[TASK INPUTS]

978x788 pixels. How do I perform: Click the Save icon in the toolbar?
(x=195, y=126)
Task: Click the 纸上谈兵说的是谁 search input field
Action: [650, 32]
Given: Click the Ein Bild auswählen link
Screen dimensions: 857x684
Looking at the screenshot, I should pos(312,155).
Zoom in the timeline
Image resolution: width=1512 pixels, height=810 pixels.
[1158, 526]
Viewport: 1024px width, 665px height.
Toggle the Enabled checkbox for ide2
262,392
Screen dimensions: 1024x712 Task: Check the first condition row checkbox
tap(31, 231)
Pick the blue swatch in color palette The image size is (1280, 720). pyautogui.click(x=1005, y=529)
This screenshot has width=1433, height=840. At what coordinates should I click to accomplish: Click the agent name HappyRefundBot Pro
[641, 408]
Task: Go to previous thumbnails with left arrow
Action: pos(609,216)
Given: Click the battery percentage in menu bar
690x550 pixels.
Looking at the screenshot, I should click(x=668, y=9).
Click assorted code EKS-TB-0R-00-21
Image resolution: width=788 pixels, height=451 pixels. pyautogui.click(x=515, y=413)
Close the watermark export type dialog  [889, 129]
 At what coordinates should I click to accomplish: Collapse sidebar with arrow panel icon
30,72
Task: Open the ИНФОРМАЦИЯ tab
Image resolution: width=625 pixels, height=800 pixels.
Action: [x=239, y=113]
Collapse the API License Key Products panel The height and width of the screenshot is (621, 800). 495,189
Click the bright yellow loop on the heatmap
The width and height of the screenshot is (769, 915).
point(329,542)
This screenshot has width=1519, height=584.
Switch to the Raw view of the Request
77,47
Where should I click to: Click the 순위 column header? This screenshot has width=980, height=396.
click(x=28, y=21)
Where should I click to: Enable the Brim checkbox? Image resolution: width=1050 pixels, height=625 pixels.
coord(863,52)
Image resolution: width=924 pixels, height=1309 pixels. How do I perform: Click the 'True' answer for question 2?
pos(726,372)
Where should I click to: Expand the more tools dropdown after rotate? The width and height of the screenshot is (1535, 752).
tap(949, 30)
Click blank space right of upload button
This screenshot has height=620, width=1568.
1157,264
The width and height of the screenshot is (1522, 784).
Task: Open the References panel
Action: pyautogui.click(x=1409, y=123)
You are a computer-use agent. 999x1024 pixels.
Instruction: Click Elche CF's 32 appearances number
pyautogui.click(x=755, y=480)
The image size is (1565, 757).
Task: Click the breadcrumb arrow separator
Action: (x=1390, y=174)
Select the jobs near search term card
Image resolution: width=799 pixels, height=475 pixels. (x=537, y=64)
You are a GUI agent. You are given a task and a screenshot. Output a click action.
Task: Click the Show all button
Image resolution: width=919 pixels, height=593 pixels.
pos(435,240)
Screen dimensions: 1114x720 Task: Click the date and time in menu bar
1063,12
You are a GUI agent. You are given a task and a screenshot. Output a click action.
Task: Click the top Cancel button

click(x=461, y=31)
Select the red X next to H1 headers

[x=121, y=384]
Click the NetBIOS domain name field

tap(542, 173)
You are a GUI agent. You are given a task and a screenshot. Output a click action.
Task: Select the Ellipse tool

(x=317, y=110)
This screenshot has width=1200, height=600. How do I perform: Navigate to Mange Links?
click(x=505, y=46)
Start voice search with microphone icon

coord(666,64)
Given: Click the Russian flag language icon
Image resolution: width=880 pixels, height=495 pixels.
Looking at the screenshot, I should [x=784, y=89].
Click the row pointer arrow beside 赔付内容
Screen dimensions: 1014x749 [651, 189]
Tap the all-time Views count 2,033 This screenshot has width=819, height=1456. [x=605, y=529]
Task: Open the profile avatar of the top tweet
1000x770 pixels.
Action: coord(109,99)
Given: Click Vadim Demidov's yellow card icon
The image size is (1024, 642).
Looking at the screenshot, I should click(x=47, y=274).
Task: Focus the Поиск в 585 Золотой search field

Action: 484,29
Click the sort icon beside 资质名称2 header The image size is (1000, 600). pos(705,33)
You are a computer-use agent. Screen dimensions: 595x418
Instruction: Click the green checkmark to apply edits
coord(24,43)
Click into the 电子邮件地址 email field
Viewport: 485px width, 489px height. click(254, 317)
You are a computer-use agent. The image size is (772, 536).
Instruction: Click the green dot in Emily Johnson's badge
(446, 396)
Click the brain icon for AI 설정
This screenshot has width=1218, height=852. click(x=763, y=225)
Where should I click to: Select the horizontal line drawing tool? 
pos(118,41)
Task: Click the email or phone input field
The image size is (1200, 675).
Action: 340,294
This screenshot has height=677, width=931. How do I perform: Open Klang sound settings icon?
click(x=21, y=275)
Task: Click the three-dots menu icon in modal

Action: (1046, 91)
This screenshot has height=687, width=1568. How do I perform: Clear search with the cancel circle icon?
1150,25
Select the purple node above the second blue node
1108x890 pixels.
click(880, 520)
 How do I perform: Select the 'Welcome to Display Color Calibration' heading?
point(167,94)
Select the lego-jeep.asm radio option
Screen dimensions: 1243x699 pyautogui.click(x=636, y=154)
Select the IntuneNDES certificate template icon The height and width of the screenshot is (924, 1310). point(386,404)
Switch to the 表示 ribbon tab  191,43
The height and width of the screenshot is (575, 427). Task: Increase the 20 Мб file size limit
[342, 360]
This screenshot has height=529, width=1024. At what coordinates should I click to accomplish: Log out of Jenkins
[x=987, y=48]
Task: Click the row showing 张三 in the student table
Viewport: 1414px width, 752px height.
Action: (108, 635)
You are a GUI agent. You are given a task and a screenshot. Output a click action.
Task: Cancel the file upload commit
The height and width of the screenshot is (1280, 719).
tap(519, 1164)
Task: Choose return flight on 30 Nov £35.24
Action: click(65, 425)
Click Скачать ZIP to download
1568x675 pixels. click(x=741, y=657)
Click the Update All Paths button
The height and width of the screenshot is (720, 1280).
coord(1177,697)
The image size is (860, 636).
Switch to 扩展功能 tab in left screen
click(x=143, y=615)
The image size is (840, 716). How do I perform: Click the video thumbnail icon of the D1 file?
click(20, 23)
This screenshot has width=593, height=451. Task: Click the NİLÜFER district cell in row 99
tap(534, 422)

[/TASK INPUTS]

# WHAT TO WORK ON:
What must be returned is the line with "Switch to the 表示" plus every line after it to the end of the entries, exactly as they appear.

# EXPECTED ANSWER:
Switch to the 表示 ribbon tab  191,43
The height and width of the screenshot is (575, 427). Task: Increase the 20 Мб file size limit
[342, 360]
This screenshot has height=529, width=1024. At what coordinates should I click to accomplish: Log out of Jenkins
[x=987, y=48]
Task: Click the row showing 张三 in the student table
Viewport: 1414px width, 752px height.
Action: (108, 635)
You are a GUI agent. You are given a task and a screenshot. Output a click action.
Task: Cancel the file upload commit
The height and width of the screenshot is (1280, 719).
tap(519, 1164)
Task: Choose return flight on 30 Nov £35.24
Action: click(65, 425)
Click Скачать ZIP to download
1568x675 pixels. click(x=741, y=657)
Click the Update All Paths button
The height and width of the screenshot is (720, 1280).
coord(1177,697)
The image size is (860, 636).
Switch to 扩展功能 tab in left screen
click(x=143, y=615)
The image size is (840, 716). How do I perform: Click the video thumbnail icon of the D1 file?
click(20, 23)
This screenshot has width=593, height=451. Task: Click the NİLÜFER district cell in row 99
tap(534, 422)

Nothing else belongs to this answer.